But if the Administration was expecting early promising signs from the strategy switch - first trialled in Helmand province - they have been disappointed. Instead there have been more audacious attacks such as those in Nuristan, and more casualties - the coalition death toll is at 401 so far this year, compared with 131 in 2005. The series of high-profile drone strikes used early on have resulted in shocking civilian casualties and outrage in the local population.
In Iraq ''COIN'' meant a surge of troops to secure local populations while fostering the Sunni awakening, in which Sunni tribesmen were induced to evict al-Qaeda from their midst in return for money, aid and local power. Political reconciliation has been slower than the US would have liked, but there is a functioning central government with a degree of legitimacy among the population.
In Afghanistan the hope was that some Taliban, which is not a homogenous group, could be similarly induced to break with al-Qaeda. The election would take place, a government would be formed and there could be more progress towards training local police and army. In short the US would see progress towards some semblance of a stable state.
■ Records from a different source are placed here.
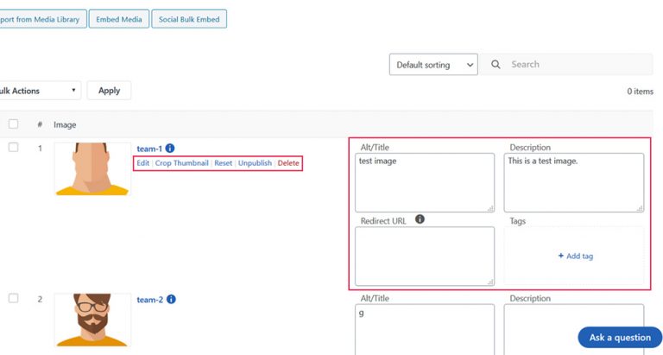Click the Redirect URL info icon

420,220
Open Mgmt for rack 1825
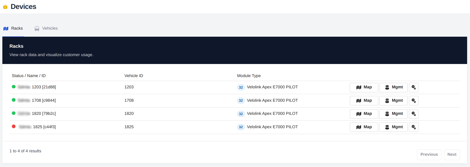 393,127
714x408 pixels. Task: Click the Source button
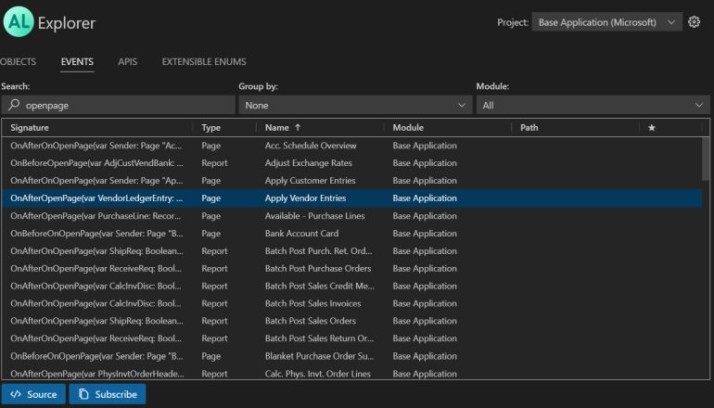pos(33,394)
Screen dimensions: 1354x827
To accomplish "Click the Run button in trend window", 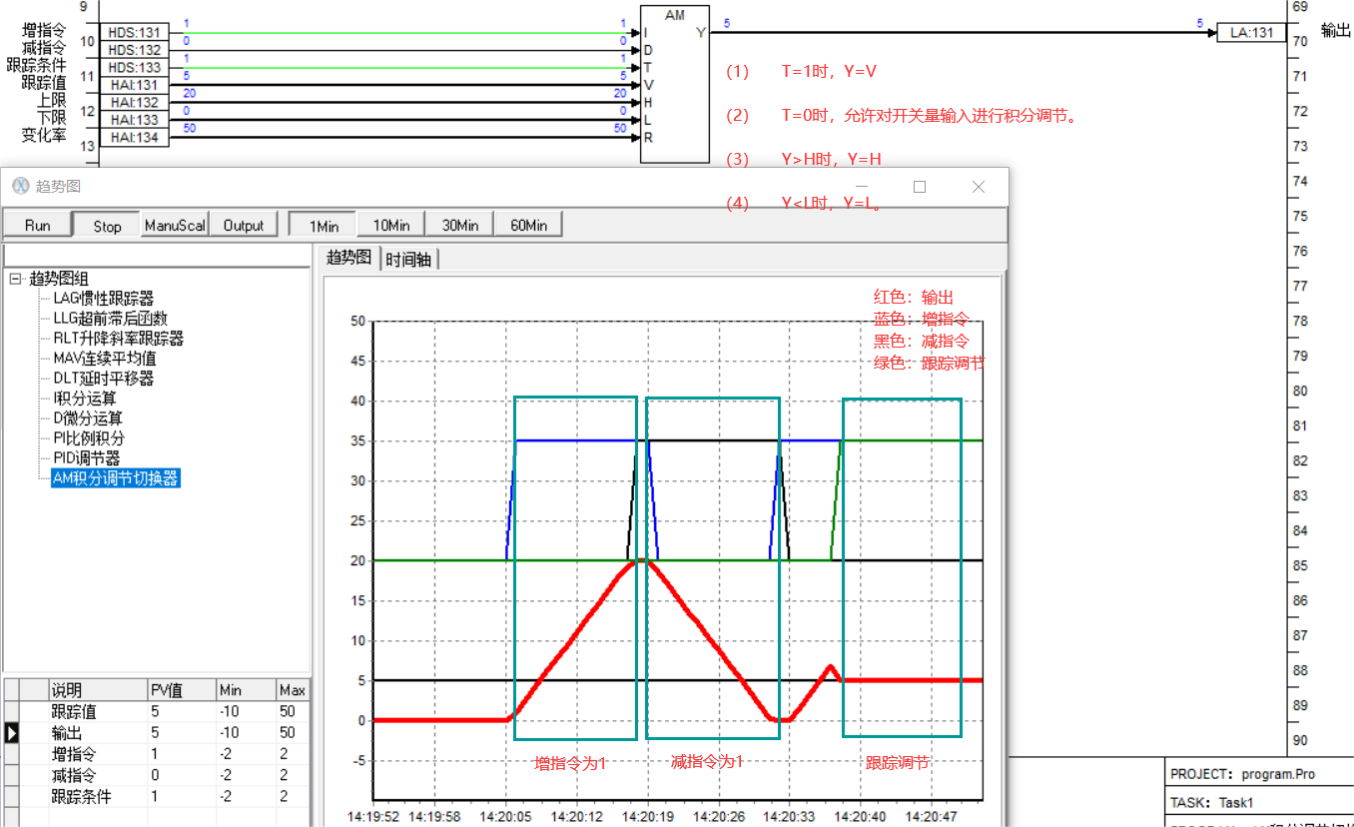I will click(x=38, y=225).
But no-one seems to have thought through how counter-insurgency would fit in a country that has never known effective central government and which has an economy about the size of Hobart's.
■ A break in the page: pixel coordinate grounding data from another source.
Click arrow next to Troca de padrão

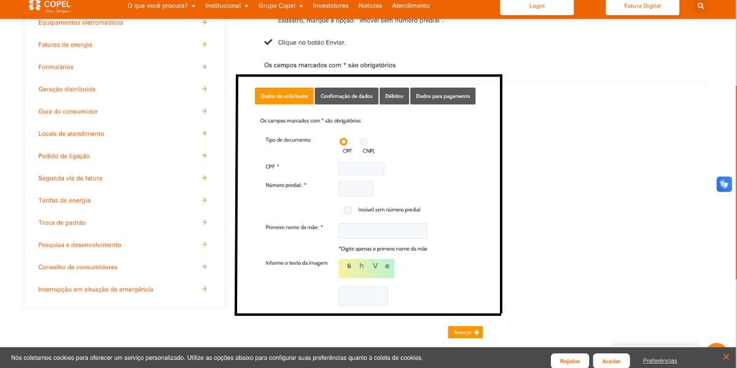point(204,223)
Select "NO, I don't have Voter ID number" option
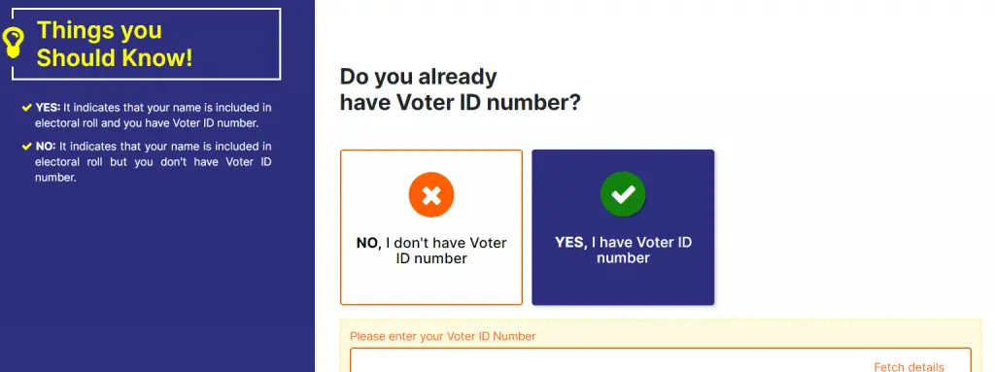This screenshot has width=995, height=372. pyautogui.click(x=431, y=227)
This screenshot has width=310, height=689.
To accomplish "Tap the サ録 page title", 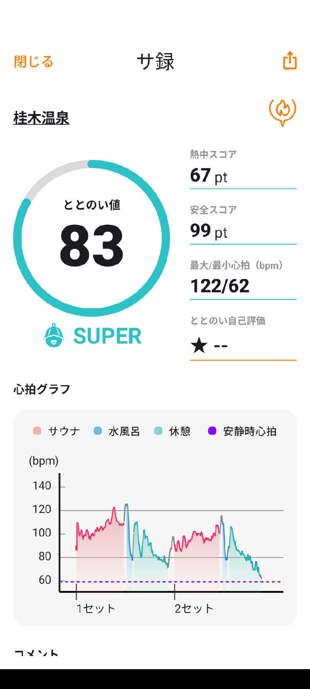I will [156, 61].
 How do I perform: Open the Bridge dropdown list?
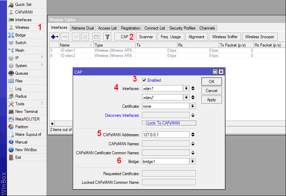(x=192, y=162)
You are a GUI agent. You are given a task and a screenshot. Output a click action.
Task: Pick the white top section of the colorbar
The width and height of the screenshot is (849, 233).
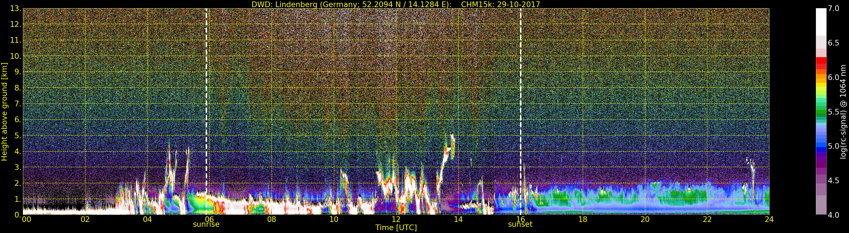click(x=821, y=21)
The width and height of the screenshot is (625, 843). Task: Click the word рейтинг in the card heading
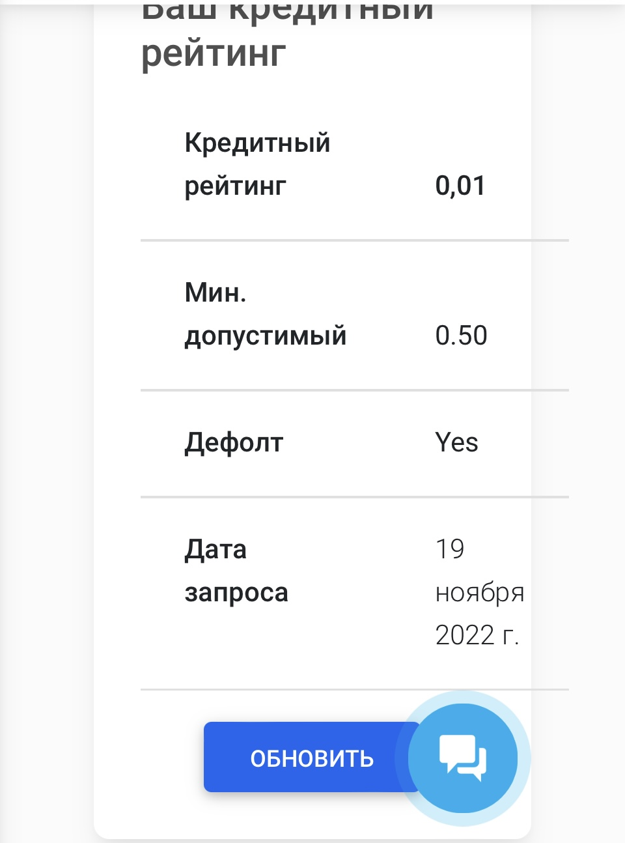point(214,53)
In August, when Obama told his audience of military service members that Afghanistan was a ''war of necessity'', he also told them that Afghanistan would not be won solely with military power and would require ''diplomacy and development and good governance''.
In the following weeks, he has referred to ''defeating al-Qaeda and its extremist allies'' and to building a stable Afghanistan. It is a mission that is sounding increasingly like an exercise in nation building.
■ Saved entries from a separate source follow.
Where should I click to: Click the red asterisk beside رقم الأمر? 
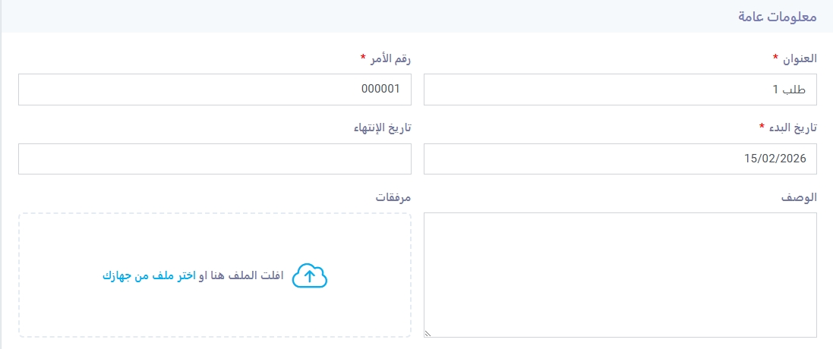[x=363, y=58]
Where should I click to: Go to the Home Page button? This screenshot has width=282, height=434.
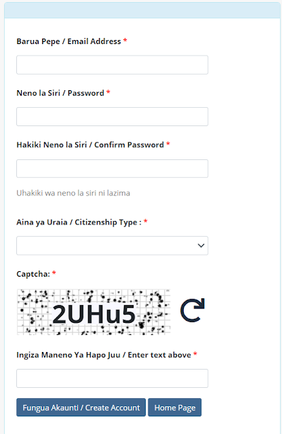coord(175,408)
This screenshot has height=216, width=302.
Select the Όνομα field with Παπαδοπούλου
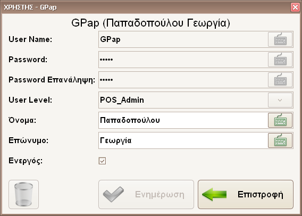pos(183,120)
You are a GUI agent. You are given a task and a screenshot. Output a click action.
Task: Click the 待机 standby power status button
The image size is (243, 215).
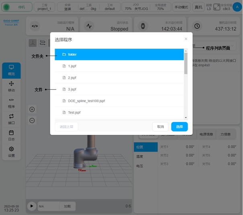[x=18, y=7]
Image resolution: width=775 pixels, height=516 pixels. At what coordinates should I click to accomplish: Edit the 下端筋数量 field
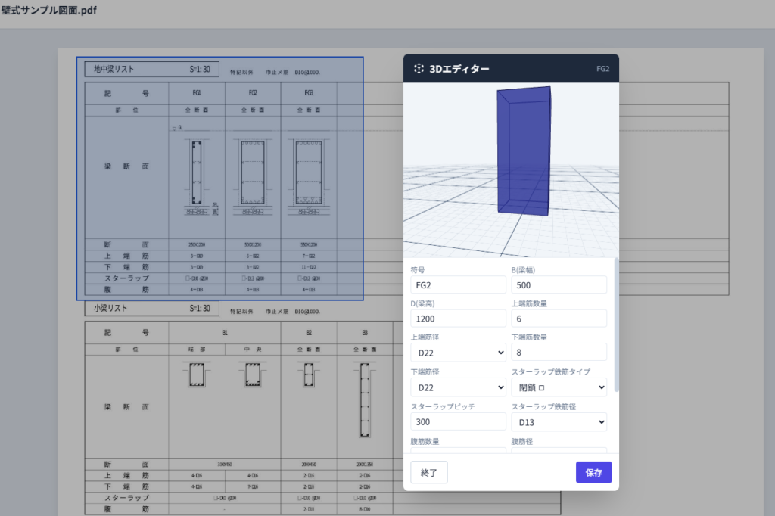[x=559, y=353]
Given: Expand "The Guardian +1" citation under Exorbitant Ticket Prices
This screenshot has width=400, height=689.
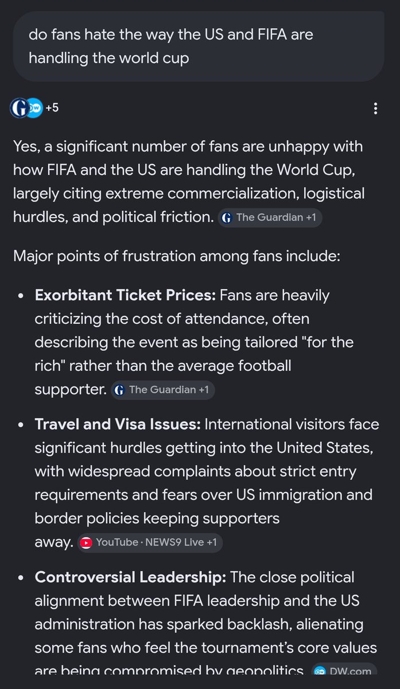Looking at the screenshot, I should 162,390.
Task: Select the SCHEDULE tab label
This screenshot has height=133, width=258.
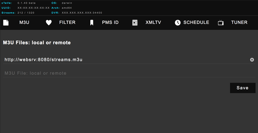Action: point(196,23)
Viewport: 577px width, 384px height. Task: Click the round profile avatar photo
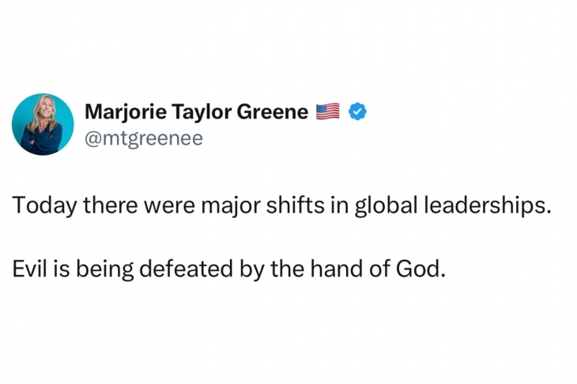point(43,124)
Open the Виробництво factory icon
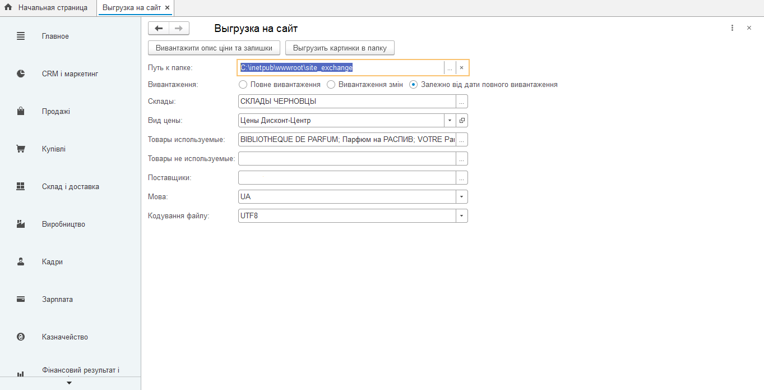The width and height of the screenshot is (764, 390). click(21, 224)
Now Obama faces two new factors that mean he must rethink his strategy.
The first is McChrystal's assessment that the US strategy will likely fail unless there is a significantly more robust effort, including more troops and more effort at governance. McChrystal has never put a figure on it publicly, although 40,000 more troops seems to have gained currency in the media. The second intervening event is the allegation of massive fraud in the Afghan election, raising real questions for the Administration about whether it can forge a counter-insurgency strategy that relies on the Karzai Government.
''Counter-insurgency generally works only when the domestic government resisting the insurgents enjoys the respect and support of most of the domestic population,'' says Jonathan Stevenson, professor of strategic studies at the US Naval War College.
George Will, one of America's leading conservative columnists, has also warned of the difficulty of creating a stable state. Quoting the military historian Max Hastings, he ominously warned a month ago that ''our'' Afghans, may prove no more viable than were ''our'' Vietnamese.
The Karzai Government, already under pressure for its tolerance of widespread corruption, may now prove untenable.
Peter Galbraith, the UN envoy responsible for overseeing the Afghan-run election, was sacked last week because of a rift with his boss Kai Eide over the extent of the fraud, which Galbraith says in some provinces resulted in four to 10 times the number of ballots being cast as there were eligible voters.
The independent election commission headed by Eide is still to rule on the allegations of fraud, but if the election stands, or even if it moves to the second round, there are serious issues about the legitimacy of President Hamid Karzai.
Disillusionment with Karzai is perhaps one reason why Vice-President Joe Biden is now one of loudest advocates for narrowing the strategy in Afghanistan to a counter-terrorism mission rather than the broad counter-insurgency that McChrystal wants to run.
Once a prominent hawk for expanding the war effort in Afghanistan, Biden argues that it may not be possible to defeat the Taliban and stabilise Afghanistan at a reasonable cost - and with the discredited government. Instead he has been arguing for several months now that the US should narrow its military action to drone strikes and special forces aimed at top al-Qaeda operatives.
STEVENSON backs the Biden approach. ''The US has two strategic imperatives in the region; one is to contain and ultimately debilitate al-Qaeda, the other is to limit radicalisation in Pakistan, staving off the country's political disintegration and ensuring that a reasonably friendly Pakistani government remains in control and that the country's nuclear arsenal stays out of jihadist hands.''
Stevenson warns that a broad counter-insurgency effort, even if successful in the short term, might actually undermine that second objective of a stable Pakistan.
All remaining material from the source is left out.